Putting out the fire of heartburn

April 13, 2017

“I never drank battery acid, but that is what it would probably feel like if I did,” says Michael Hardesty. The 29-year-old Sycamore firefighter and resident has put out the flames of heartburn (also known as gastroesophageal reflux disease or GERD) by undergoing a 45-minute, minimally invasive laparoscopic surgery at Northwest Community Healthcare (NCH).

Since the age of 17, Hardesty managed his condition through diet, over-the-counter medication and proton-pump inhibitors (PPIs), drugs that provide relief by reducing gastric acid production. “I had a chronic cough, which was diagnosed as part of the heartburn, and I had constant pain from the time I woke up to the time I went to bed—all day, every day,” Hardesty says.

“I realized that bad heartburn untreated was a precursor to esophageal cancer, and I lost two of my uncles to the disease,” Hardesty says. “Luckily, a coworker of mine was already seeing Dr. Parsons.”

Michael scheduled an appointment with Willis Parsons, M.D., Medical Director of the Northwest Community Healthcare (NCH) Gastroenterology Center. Dr. Parsons evaluated Michael and diagnosed his condition, a hiatal hernia and GERD.

Dr. Parsons conducted esophageal manometry testing. This swallowing test is used to measure how well the esophagus works, particularly the lower esophageal sphincter (LES), or band of muscles that open and close where the esophagus meets the stomach. This test allows the doctor to determine how well the esophagus is able to move food to the stomach. The results help determine whether a patient is a good candidate for surgery.

Hardesty was referred to Gary Chmielewski, M.D., a thoracic surgeon at NCH, who discussed solutions with Hardesty and recommended magnetic sphincter augmentation surgery (LINX®).

During the LINX procedure, the surgeon places a band of magnetic beads around the weakened gastroesophageal valve. The force between the magnetic beads strengthens the valve, preventing acid reflux, but allowing the valve to open for swallowing.

“The surgery consists of four to five small incisions – one is for the camera, the others are for working instruments,” says Dr. Chmielewski. “I bet that if you looked at Michael’s abdomen right now, you would have a hard time seeing the incisions—they’re that small.”

Hardesty was able to go home the day of his procedure – just a couple of hours after surgery. “I went straight to solid foods with no change in diet—a big selling point for me,” he says.

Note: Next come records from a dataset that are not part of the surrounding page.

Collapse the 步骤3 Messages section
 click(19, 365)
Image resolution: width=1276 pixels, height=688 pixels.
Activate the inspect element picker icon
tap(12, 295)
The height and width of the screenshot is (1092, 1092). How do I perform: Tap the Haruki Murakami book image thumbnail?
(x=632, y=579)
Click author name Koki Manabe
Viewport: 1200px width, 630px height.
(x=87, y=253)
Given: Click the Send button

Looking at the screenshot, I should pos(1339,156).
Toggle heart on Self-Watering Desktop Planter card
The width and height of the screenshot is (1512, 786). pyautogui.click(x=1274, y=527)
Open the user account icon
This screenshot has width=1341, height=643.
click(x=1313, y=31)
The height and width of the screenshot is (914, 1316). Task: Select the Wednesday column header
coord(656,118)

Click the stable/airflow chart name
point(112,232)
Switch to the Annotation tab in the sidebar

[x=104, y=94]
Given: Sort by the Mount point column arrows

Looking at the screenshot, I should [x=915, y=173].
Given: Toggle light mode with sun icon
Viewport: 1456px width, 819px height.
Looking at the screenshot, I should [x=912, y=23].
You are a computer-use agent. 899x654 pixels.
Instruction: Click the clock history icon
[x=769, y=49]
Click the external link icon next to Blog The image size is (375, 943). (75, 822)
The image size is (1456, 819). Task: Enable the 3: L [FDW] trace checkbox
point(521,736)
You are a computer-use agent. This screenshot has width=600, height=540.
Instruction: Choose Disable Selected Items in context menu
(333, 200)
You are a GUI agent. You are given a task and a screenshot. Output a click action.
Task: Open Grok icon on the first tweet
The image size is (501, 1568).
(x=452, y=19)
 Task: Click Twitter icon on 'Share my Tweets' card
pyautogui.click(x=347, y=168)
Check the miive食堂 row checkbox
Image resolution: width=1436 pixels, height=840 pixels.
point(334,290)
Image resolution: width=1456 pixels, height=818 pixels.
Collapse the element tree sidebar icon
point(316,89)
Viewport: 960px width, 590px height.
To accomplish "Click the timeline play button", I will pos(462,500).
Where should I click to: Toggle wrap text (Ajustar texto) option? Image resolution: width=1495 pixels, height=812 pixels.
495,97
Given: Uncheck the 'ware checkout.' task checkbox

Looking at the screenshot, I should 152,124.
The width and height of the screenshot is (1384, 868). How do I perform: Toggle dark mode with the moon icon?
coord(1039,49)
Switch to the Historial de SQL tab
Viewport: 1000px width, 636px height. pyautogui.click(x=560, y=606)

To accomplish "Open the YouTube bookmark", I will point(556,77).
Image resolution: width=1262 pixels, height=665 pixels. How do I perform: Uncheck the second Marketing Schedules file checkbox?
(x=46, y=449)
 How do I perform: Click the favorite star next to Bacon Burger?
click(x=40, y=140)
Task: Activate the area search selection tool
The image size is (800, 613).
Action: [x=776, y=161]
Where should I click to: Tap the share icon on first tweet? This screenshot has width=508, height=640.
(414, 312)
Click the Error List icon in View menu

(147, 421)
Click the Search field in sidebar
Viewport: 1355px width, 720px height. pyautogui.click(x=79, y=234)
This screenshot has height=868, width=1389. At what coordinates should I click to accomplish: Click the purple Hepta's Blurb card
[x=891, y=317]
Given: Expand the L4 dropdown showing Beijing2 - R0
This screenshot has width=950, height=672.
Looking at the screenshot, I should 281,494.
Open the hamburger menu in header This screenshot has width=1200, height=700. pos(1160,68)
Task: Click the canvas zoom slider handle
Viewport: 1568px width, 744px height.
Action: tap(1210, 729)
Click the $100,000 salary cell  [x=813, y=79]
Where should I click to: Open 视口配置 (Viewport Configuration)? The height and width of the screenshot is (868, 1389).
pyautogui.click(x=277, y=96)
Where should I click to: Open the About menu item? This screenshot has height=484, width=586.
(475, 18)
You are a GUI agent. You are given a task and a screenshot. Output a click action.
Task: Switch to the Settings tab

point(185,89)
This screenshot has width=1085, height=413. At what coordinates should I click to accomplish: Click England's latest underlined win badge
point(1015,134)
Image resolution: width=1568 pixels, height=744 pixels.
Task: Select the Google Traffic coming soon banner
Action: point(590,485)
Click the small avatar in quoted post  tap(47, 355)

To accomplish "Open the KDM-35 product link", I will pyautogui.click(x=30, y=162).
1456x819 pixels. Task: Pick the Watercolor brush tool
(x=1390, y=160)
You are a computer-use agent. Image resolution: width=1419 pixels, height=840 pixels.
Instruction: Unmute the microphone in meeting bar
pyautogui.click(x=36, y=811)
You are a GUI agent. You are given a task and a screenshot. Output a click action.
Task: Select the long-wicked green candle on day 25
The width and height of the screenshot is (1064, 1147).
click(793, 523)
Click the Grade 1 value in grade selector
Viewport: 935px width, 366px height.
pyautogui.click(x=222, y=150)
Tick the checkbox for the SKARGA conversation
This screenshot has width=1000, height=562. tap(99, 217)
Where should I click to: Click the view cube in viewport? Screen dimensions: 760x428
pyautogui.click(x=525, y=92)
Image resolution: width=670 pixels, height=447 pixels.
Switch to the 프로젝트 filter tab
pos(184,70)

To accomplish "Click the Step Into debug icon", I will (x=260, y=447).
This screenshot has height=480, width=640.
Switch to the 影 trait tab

Chmielewski wants people to be aware of the options that are available for treating GERD, besides a lifelong medication regimen, which could simply mask more serious diseases.

“I don’t want to be a ‘the-sky-is-falling’ kind of guy, but we do undertreat reflux in this country, which could be a reason why esophageal cancer is on the rise,” says Dr. Chmielewski. “I perform a lot of surgeries for patients diagnosed with esophageal cancer. It is gratifying to provide patients a choice that can potentially prevent further damage to the esophagus that could lead to cancer,” he says.